Reproduce all of the entries below, swapping each occurrence of "Image resolution" for "Screen resolution" and leaving everything else unchanged.
┄┄┄┄┄┄┄┄┄┄┄┄┄┄┄┄┄┄┄┄
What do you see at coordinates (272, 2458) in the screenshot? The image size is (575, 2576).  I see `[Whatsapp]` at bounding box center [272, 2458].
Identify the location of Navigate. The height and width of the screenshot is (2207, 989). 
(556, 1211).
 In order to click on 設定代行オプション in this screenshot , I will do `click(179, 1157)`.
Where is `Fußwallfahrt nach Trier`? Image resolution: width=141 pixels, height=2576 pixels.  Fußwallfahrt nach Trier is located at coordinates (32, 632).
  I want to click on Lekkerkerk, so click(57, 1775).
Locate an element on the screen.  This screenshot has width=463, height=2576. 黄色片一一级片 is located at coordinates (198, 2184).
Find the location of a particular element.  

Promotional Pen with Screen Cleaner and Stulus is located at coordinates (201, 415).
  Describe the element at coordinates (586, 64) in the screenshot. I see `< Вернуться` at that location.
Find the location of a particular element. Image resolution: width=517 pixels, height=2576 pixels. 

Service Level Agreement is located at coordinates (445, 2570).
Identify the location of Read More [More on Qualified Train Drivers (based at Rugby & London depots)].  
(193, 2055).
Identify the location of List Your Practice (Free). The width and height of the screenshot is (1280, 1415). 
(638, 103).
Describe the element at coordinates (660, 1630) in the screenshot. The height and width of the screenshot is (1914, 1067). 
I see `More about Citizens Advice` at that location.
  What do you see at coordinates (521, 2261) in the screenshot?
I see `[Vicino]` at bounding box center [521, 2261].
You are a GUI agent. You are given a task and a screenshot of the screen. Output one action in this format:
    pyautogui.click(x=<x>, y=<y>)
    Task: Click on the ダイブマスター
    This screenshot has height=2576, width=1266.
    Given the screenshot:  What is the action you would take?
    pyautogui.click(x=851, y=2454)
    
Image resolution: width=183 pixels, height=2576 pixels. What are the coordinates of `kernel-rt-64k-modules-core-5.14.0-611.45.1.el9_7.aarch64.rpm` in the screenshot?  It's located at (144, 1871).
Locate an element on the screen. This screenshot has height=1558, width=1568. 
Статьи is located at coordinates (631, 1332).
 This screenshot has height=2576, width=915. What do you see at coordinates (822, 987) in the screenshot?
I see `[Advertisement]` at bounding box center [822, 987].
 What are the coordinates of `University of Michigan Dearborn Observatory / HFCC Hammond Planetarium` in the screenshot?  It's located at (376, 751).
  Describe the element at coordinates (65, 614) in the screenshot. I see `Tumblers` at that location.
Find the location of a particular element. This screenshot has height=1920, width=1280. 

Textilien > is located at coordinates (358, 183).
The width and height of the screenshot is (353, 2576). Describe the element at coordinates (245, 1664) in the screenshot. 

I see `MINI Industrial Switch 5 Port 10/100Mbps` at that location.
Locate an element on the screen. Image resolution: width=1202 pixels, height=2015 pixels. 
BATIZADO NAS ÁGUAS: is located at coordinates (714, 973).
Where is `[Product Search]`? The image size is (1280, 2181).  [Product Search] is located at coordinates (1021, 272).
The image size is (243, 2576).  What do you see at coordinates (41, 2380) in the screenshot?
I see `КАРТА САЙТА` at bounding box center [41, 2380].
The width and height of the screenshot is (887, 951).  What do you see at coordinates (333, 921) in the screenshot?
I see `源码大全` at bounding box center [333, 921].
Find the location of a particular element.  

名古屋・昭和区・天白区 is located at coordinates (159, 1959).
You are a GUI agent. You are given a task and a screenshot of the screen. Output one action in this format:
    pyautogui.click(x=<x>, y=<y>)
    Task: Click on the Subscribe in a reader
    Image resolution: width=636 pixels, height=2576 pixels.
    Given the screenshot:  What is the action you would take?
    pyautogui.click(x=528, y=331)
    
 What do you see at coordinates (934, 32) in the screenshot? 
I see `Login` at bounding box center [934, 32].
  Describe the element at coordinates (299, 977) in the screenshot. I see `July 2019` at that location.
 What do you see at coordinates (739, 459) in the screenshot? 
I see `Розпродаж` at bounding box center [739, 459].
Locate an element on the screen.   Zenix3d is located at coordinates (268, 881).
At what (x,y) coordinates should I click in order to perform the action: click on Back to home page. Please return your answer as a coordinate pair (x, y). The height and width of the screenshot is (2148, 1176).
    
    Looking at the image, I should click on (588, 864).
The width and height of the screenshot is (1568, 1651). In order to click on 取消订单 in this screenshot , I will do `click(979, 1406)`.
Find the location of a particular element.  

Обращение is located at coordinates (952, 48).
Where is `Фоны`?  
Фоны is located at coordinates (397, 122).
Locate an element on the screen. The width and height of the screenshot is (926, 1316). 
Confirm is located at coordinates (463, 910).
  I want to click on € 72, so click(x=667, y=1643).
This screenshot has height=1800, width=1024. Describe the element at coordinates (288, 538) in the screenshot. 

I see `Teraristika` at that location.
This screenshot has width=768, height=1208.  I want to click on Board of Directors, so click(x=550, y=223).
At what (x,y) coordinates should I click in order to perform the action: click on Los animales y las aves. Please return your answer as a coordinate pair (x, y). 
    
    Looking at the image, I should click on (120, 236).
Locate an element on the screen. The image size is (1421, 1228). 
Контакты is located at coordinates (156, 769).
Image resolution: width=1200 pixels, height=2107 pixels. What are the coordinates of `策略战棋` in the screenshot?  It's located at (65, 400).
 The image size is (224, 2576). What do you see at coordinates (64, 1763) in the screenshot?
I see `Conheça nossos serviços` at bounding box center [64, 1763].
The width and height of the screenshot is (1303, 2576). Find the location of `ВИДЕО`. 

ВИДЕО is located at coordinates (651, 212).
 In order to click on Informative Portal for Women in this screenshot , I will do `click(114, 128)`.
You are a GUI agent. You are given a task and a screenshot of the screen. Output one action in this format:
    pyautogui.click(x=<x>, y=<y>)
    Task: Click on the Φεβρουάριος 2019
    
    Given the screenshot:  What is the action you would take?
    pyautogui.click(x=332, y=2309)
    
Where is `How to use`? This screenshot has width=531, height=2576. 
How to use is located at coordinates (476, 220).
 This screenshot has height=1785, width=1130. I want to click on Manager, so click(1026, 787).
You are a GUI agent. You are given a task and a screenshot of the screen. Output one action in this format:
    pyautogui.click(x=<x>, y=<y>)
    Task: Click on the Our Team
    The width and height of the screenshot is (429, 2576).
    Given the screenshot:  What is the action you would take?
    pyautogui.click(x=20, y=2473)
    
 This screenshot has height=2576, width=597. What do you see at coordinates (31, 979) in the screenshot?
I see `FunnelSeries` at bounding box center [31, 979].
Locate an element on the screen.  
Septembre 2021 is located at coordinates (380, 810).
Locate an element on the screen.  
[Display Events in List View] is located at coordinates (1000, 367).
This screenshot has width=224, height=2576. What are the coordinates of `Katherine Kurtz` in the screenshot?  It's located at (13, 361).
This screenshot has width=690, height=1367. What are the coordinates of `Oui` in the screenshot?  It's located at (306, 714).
┄┄┄┄┄┄┄┄┄┄┄┄┄┄┄┄┄┄┄┄
→ **Exercise output**
What do you see at coordinates (272, 2458) in the screenshot? The image size is (575, 2576).  I see `[Whatsapp]` at bounding box center [272, 2458].
Identify the location of Navigate. The height and width of the screenshot is (2207, 989). 
(556, 1211).
 In order to click on 設定代行オプション in this screenshot , I will do `click(179, 1157)`.
Where is `Fußwallfahrt nach Trier`? Screen resolution: width=141 pixels, height=2576 pixels.  Fußwallfahrt nach Trier is located at coordinates (32, 632).
  I want to click on Lekkerkerk, so click(57, 1775).
Locate an element on the screen.  This screenshot has width=463, height=2576. 黄色片一一级片 is located at coordinates (198, 2184).
Find the location of a particular element.  

Promotional Pen with Screen Cleaner and Stulus is located at coordinates (201, 415).
  Describe the element at coordinates (586, 64) in the screenshot. I see `< Вернуться` at that location.
Find the location of a particular element. Screen resolution: width=517 pixels, height=2576 pixels. 

Service Level Agreement is located at coordinates (445, 2570).
Identify the location of Read More [More on Qualified Train Drivers (based at Rugby & London depots)].  
(193, 2055).
Identify the location of List Your Practice (Free). The width and height of the screenshot is (1280, 1415). 
(638, 103).
Describe the element at coordinates (660, 1630) in the screenshot. The height and width of the screenshot is (1914, 1067). 
I see `More about Citizens Advice` at that location.
  What do you see at coordinates (521, 2261) in the screenshot?
I see `[Vicino]` at bounding box center [521, 2261].
You are a GUI agent. You are given a task and a screenshot of the screen. Output one action in this format:
    pyautogui.click(x=<x>, y=<y>)
    Task: Click on the ダイブマスター
    This screenshot has height=2576, width=1266.
    Given the screenshot:  What is the action you would take?
    pyautogui.click(x=851, y=2454)
    
Screen resolution: width=183 pixels, height=2576 pixels. What are the coordinates of `kernel-rt-64k-modules-core-5.14.0-611.45.1.el9_7.aarch64.rpm` in the screenshot?  It's located at (144, 1871).
Locate an element on the screen. This screenshot has height=1558, width=1568. 
Статьи is located at coordinates (631, 1332).
 This screenshot has height=2576, width=915. What do you see at coordinates (822, 987) in the screenshot?
I see `[Advertisement]` at bounding box center [822, 987].
 What are the coordinates of `University of Michigan Dearborn Observatory / HFCC Hammond Planetarium` in the screenshot?  It's located at (376, 751).
  Describe the element at coordinates (65, 614) in the screenshot. I see `Tumblers` at that location.
Find the location of a particular element. This screenshot has height=1920, width=1280. 

Textilien > is located at coordinates (358, 183).
The width and height of the screenshot is (353, 2576). Describe the element at coordinates (245, 1664) in the screenshot. 

I see `MINI Industrial Switch 5 Port 10/100Mbps` at that location.
Locate an element on the screen. Screen resolution: width=1202 pixels, height=2015 pixels. 
BATIZADO NAS ÁGUAS: is located at coordinates (714, 973).
Where is `[Product Search]`? The image size is (1280, 2181).  [Product Search] is located at coordinates (1021, 272).
The image size is (243, 2576).  What do you see at coordinates (41, 2380) in the screenshot?
I see `КАРТА САЙТА` at bounding box center [41, 2380].
The width and height of the screenshot is (887, 951).  What do you see at coordinates (333, 921) in the screenshot?
I see `源码大全` at bounding box center [333, 921].
Find the location of a particular element.  

名古屋・昭和区・天白区 is located at coordinates (159, 1959).
You are a GUI agent. You are given a task and a screenshot of the screen. Output one action in this format:
    pyautogui.click(x=<x>, y=<y>)
    Task: Click on the Subscribe in a reader
    Screen resolution: width=636 pixels, height=2576 pixels.
    Given the screenshot:  What is the action you would take?
    pyautogui.click(x=528, y=331)
    
 What do you see at coordinates (934, 32) in the screenshot? 
I see `Login` at bounding box center [934, 32].
  Describe the element at coordinates (299, 977) in the screenshot. I see `July 2019` at that location.
 What do you see at coordinates (739, 459) in the screenshot? 
I see `Розпродаж` at bounding box center [739, 459].
Locate an element on the screen.   Zenix3d is located at coordinates (268, 881).
At what (x,y) coordinates should I click in order to perform the action: click on Back to home page. Please return your answer as a coordinate pair (x, y). The height and width of the screenshot is (2148, 1176).
    
    Looking at the image, I should click on (588, 864).
The width and height of the screenshot is (1568, 1651). In order to click on 取消订单 in this screenshot , I will do `click(979, 1406)`.
Find the location of a particular element.  

Обращение is located at coordinates (952, 48).
Where is `Фоны`?  
Фоны is located at coordinates (397, 122).
Locate an element on the screen. The width and height of the screenshot is (926, 1316). 
Confirm is located at coordinates (463, 910).
  I want to click on € 72, so click(x=667, y=1643).
This screenshot has height=1800, width=1024. Describe the element at coordinates (288, 538) in the screenshot. 

I see `Teraristika` at that location.
This screenshot has width=768, height=1208.  I want to click on Board of Directors, so click(x=550, y=223).
At what (x,y) coordinates should I click in order to perform the action: click on Los animales y las aves. Please return your answer as a coordinate pair (x, y). 
    
    Looking at the image, I should click on (120, 236).
Locate an element on the screen. The image size is (1421, 1228). 
Контакты is located at coordinates (156, 769).
Screen resolution: width=1200 pixels, height=2107 pixels. What are the coordinates of `策略战棋` in the screenshot?  It's located at (65, 400).
 The image size is (224, 2576). What do you see at coordinates (64, 1763) in the screenshot?
I see `Conheça nossos serviços` at bounding box center [64, 1763].
The width and height of the screenshot is (1303, 2576). Find the location of `ВИДЕО`. 

ВИДЕО is located at coordinates (651, 212).
 In order to click on Informative Portal for Women in this screenshot , I will do `click(114, 128)`.
You are a GUI agent. You are given a task and a screenshot of the screen. Output one action in this format:
    pyautogui.click(x=<x>, y=<y>)
    Task: Click on the Φεβρουάριος 2019
    
    Given the screenshot:  What is the action you would take?
    pyautogui.click(x=332, y=2309)
    
Where is `How to use`? This screenshot has width=531, height=2576. 
How to use is located at coordinates (476, 220).
 This screenshot has height=1785, width=1130. I want to click on Manager, so click(1026, 787).
You are a GUI agent. You are given a task and a screenshot of the screen. Output one action in this format:
    pyautogui.click(x=<x>, y=<y>)
    Task: Click on the Our Team
    The width and height of the screenshot is (429, 2576).
    Given the screenshot:  What is the action you would take?
    pyautogui.click(x=20, y=2473)
    
 This screenshot has height=2576, width=597. What do you see at coordinates (31, 979) in the screenshot?
I see `FunnelSeries` at bounding box center [31, 979].
Locate an element on the screen.  
Septembre 2021 is located at coordinates (380, 810).
Locate an element on the screen.  
[Display Events in List View] is located at coordinates (1000, 367).
This screenshot has width=224, height=2576. What are the coordinates of `Katherine Kurtz` in the screenshot?  It's located at (13, 361).
This screenshot has width=690, height=1367. What are the coordinates of `Oui` in the screenshot?  It's located at (306, 714).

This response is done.